Edith Elizabeth Farkas was an Antarctic researcher, best known for being the first Hungarian woman and also the first New Zealand MetService female staff member to set foot in Antarctica. In addition she conducted world-leading ozone monitoring research for over 30 years.
Farkas was a meteorologist, ozone researcher. She started working as a meteorologist in the Research Section of the New Zealand Meteorological Service in 1951 where she continued to do so for some 35 years. Farkas monitored ozone from the 1950s until her retirement in 1986, undertaking world-leading research in the field of ozone monitoring over more than three decades.

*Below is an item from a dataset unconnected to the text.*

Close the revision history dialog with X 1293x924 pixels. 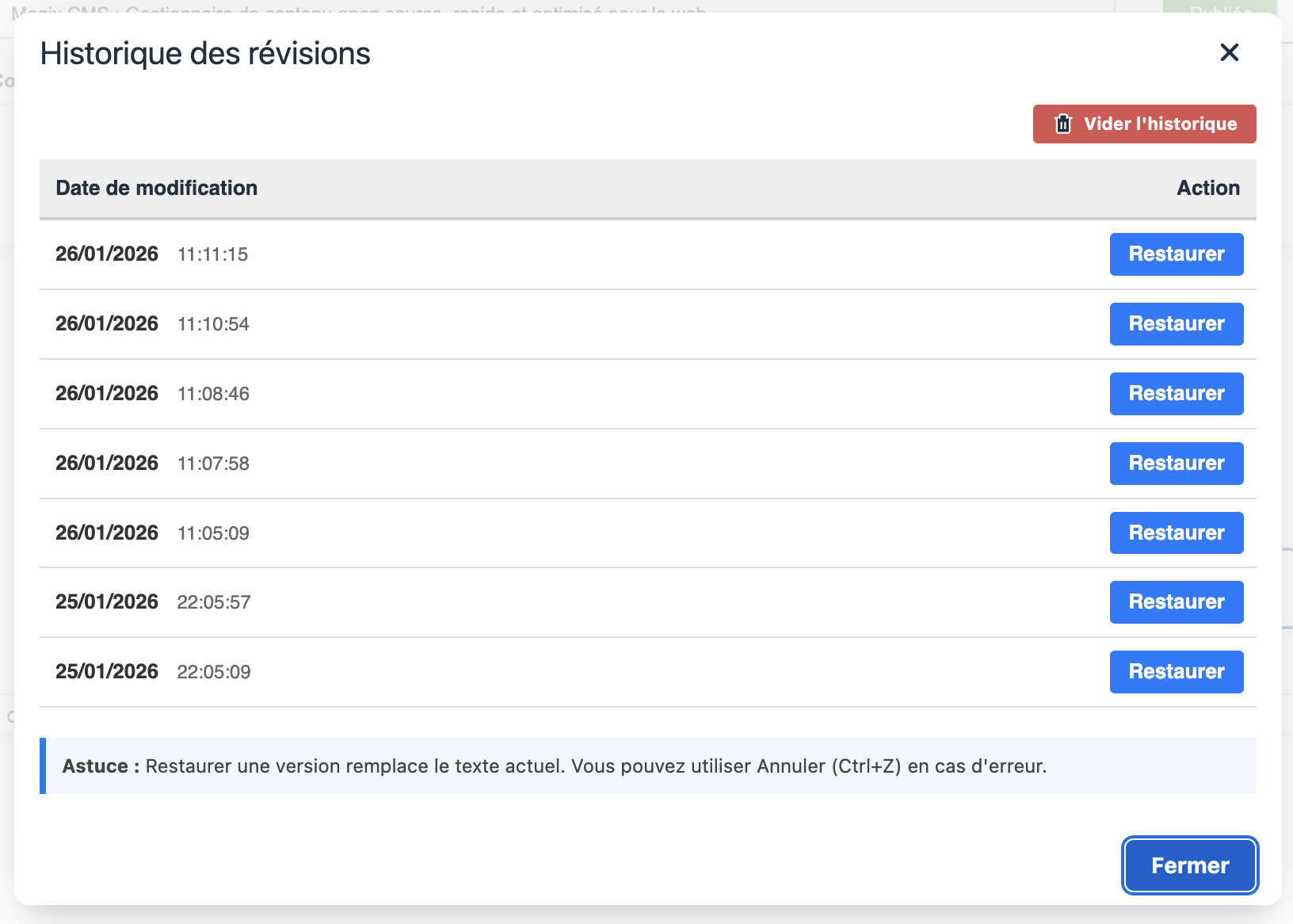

During 1960s her work shifted increasingly to the study of atmospheric ozone including the measurement of total ozone with the Dobson ozone spectrophotometer. She became one of a small international group of atmospheric scientists dedicated to the study of atmospheric ozone-interest in which, in that era, was largely in use as a tracer to aid atmospheric circulation studies. Her work contributed substantially towards the discovery of the "hole in the ozone layer" which changed the world's behavior towards pollution forever. Her interest in atmospheric ozone measurement led naturally to the application of her expertise to the monitoring of surface ozone as part of air pollution studies and also to the measurement of atmospheric turbidity. Farkas was the first Hungarian woman and also the first female New Zealand MetService staff member to set foot in Antarctica in 1975. Her World War II diaries form the basis of a book titled The Farkas Files.
Death and legacy
Farkas was the first woman to be awarded the New Zealand MetService Henry Hill Award in 1986, upon her retirement. She received special recognition at the Quadrennial Ozone Symposium in Germany in 1988 for her 30 year contribution to Ozone research. Edith donated a number of personal belongings and other objects connected to her career to the Museum, including some rock samples from Antarctica, photographs, publications and the original copy of her novel on her stay in the southernmost continent. She fought a long battle with bone cancer, and died in Wellington on 3 February 1993.